* _Exercise_: From the records below, please repeat exactly the line that has "Open the Timeline tab", the line that has "Image resolution: width=650", and every line between them, and nothing else.

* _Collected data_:
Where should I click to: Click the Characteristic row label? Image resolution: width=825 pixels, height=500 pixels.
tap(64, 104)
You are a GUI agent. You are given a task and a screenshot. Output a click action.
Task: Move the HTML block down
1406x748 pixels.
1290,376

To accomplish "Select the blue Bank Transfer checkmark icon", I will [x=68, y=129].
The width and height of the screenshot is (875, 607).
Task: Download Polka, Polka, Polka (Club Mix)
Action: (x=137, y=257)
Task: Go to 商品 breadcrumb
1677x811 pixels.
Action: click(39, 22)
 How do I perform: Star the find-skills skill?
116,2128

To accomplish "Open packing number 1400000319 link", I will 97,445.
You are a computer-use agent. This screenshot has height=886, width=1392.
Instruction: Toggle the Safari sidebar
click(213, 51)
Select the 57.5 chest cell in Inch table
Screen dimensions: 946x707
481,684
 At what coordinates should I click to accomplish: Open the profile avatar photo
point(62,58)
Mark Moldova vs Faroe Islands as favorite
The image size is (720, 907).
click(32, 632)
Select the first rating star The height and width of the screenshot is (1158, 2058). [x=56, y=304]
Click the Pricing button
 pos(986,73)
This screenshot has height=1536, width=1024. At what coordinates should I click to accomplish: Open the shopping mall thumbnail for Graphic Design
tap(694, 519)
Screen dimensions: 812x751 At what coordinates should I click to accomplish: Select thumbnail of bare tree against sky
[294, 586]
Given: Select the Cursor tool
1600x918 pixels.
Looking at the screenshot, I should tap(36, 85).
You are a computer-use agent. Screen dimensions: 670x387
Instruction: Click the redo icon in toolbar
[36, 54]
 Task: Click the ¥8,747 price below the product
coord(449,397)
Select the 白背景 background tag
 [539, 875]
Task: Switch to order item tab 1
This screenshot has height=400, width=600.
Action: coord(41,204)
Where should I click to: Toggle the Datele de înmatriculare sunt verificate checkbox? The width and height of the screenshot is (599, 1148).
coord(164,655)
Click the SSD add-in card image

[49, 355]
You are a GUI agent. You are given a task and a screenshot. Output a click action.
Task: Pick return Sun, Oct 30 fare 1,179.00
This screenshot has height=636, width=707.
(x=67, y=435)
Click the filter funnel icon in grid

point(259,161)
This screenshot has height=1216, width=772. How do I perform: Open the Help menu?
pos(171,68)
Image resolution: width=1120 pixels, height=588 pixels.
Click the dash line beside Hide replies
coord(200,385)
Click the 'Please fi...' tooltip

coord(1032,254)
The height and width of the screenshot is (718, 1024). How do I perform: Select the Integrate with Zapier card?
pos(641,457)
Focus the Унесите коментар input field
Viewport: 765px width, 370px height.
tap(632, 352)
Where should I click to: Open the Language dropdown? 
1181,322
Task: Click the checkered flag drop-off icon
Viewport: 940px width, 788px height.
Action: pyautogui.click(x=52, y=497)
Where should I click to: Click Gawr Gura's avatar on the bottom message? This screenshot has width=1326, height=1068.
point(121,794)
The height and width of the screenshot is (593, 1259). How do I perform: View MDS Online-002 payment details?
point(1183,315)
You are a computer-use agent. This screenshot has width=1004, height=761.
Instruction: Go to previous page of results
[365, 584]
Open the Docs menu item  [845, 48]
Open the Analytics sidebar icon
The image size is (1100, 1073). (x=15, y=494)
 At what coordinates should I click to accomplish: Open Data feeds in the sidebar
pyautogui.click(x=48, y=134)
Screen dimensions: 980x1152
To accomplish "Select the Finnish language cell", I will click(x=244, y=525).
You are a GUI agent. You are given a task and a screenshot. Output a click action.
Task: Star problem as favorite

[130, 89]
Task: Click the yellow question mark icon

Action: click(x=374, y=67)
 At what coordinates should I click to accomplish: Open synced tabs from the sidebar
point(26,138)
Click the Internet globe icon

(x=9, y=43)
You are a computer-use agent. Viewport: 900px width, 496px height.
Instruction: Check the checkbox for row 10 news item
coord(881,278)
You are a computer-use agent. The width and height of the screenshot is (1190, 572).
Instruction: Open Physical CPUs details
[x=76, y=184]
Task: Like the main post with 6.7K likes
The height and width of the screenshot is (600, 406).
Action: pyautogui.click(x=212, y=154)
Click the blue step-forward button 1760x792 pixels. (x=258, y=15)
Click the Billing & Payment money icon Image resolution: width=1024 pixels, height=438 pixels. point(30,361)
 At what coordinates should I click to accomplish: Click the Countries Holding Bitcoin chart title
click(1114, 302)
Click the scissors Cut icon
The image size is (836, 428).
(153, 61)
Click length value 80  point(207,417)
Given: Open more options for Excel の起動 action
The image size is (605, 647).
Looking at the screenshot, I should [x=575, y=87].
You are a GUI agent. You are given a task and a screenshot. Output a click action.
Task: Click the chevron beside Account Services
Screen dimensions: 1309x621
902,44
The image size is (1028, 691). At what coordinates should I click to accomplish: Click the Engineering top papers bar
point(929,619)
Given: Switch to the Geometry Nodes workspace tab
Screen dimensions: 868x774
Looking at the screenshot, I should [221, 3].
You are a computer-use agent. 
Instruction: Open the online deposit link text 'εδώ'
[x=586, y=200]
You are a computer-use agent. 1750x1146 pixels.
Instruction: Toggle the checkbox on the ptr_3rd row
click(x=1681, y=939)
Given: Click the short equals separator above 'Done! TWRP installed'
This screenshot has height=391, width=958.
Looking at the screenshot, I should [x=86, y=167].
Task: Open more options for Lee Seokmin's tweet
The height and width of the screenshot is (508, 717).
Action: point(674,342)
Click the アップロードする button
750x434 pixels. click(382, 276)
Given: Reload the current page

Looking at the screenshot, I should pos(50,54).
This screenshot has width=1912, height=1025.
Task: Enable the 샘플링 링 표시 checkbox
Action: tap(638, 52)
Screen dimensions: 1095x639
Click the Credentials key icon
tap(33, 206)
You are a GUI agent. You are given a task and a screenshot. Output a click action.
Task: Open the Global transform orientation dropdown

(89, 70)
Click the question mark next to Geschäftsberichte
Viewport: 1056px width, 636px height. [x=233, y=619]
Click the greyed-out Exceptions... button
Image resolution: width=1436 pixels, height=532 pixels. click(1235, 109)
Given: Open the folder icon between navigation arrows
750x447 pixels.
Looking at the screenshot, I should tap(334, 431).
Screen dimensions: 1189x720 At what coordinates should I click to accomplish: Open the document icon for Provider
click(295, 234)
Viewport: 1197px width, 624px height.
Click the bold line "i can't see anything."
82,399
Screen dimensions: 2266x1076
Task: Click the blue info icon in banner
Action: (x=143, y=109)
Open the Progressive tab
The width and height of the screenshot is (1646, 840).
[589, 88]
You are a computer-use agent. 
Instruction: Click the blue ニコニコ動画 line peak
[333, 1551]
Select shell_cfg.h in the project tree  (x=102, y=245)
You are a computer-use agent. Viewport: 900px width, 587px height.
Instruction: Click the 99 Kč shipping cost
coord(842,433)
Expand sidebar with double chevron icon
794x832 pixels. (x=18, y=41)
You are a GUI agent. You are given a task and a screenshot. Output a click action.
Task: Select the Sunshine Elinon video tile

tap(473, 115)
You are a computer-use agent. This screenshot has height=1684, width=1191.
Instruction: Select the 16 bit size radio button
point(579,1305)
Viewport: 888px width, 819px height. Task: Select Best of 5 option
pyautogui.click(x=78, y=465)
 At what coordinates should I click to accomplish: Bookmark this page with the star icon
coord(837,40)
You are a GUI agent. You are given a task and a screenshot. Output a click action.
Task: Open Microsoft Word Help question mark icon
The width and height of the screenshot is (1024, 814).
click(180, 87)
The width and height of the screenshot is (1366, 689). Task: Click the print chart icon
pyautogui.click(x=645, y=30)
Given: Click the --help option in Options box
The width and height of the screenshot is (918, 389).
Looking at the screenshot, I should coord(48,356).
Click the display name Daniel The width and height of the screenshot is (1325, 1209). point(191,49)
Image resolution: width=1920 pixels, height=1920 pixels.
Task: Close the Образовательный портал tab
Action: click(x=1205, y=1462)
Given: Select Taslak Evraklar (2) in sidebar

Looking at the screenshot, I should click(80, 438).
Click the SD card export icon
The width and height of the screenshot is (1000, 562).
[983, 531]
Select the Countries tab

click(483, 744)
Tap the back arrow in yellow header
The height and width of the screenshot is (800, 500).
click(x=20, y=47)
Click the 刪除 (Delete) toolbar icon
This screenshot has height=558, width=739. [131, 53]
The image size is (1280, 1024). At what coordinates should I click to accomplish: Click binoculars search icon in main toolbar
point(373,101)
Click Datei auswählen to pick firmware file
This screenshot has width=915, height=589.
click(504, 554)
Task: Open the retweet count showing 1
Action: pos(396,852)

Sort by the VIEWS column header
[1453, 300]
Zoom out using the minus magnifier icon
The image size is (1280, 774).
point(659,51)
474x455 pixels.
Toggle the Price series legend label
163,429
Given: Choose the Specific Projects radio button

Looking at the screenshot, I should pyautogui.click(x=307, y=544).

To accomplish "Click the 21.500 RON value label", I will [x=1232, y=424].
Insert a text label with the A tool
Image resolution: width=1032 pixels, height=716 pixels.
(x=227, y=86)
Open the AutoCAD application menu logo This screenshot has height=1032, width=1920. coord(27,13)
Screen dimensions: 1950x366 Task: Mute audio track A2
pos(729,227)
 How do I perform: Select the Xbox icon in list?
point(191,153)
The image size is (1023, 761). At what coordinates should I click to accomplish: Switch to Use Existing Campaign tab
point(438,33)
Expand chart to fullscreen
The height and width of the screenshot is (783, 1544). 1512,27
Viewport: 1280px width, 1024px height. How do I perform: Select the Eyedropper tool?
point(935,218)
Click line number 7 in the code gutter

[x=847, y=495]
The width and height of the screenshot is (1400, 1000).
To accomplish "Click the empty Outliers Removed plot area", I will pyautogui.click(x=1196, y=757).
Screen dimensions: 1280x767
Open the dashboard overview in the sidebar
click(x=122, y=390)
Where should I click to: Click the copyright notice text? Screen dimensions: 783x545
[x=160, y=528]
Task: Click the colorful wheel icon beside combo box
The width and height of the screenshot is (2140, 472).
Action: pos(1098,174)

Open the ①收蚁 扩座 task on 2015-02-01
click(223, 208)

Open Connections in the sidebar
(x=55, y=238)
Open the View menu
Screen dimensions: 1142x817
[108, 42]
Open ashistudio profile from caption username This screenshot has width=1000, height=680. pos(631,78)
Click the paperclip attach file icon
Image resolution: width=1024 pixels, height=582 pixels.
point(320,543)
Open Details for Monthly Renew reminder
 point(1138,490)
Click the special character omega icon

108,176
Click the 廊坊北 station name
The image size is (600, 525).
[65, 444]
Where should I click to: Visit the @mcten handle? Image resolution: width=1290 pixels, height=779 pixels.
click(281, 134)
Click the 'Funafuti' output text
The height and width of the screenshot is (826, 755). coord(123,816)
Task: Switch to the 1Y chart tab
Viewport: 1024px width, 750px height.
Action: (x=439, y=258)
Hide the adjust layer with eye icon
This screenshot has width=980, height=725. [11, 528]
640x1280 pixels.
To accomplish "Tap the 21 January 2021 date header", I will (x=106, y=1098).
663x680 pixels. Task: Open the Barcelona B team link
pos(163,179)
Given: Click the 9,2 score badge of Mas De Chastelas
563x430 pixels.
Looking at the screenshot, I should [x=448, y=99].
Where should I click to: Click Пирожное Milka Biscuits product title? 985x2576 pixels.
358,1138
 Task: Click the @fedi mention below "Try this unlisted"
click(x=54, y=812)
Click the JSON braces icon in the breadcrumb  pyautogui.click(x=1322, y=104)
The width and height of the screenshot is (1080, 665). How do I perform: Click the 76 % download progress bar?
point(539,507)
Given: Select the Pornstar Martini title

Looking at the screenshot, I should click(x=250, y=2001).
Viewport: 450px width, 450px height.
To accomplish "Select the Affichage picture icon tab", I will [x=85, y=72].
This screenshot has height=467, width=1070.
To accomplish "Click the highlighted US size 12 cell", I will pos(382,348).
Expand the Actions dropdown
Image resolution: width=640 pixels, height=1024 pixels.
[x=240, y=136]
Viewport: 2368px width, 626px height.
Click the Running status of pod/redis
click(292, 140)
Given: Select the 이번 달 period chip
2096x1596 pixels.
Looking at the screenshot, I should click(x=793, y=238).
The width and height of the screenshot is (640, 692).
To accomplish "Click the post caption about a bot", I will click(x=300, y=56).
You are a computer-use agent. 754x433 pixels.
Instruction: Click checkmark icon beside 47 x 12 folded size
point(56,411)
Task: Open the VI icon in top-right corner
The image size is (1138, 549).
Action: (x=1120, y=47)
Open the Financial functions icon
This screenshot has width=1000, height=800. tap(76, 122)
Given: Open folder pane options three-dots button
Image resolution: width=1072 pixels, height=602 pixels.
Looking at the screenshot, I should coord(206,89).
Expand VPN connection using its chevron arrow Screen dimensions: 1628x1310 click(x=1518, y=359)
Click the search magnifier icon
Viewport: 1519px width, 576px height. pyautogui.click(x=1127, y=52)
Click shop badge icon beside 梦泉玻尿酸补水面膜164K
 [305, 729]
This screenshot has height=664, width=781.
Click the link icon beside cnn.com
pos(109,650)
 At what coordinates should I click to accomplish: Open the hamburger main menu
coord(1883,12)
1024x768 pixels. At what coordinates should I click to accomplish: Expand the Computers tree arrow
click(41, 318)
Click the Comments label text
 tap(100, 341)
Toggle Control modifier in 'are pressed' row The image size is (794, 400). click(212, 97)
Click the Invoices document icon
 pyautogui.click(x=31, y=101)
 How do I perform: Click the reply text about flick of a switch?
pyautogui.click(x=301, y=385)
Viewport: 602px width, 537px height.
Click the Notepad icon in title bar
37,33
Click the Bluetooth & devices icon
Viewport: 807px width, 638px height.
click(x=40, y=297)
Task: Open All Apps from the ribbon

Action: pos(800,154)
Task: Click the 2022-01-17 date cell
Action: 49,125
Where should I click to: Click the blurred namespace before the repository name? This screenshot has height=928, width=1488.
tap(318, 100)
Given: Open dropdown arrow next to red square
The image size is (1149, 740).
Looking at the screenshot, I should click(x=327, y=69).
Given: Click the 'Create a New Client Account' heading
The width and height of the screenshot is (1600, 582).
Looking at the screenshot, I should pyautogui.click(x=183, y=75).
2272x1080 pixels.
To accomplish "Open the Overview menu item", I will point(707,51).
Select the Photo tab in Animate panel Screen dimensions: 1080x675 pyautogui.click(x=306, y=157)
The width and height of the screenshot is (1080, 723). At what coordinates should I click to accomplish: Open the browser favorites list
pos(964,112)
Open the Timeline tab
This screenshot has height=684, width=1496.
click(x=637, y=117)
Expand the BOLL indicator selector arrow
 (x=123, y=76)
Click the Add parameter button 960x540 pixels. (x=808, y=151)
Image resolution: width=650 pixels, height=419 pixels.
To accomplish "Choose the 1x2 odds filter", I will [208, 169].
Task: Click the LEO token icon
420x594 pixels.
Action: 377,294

* _Task solution_:
Open the Timeline tab
This screenshot has height=684, width=1496.
click(x=637, y=117)
Expand the BOLL indicator selector arrow
 (x=123, y=76)
Click the Add parameter button 960x540 pixels. (x=808, y=151)
Image resolution: width=650 pixels, height=419 pixels.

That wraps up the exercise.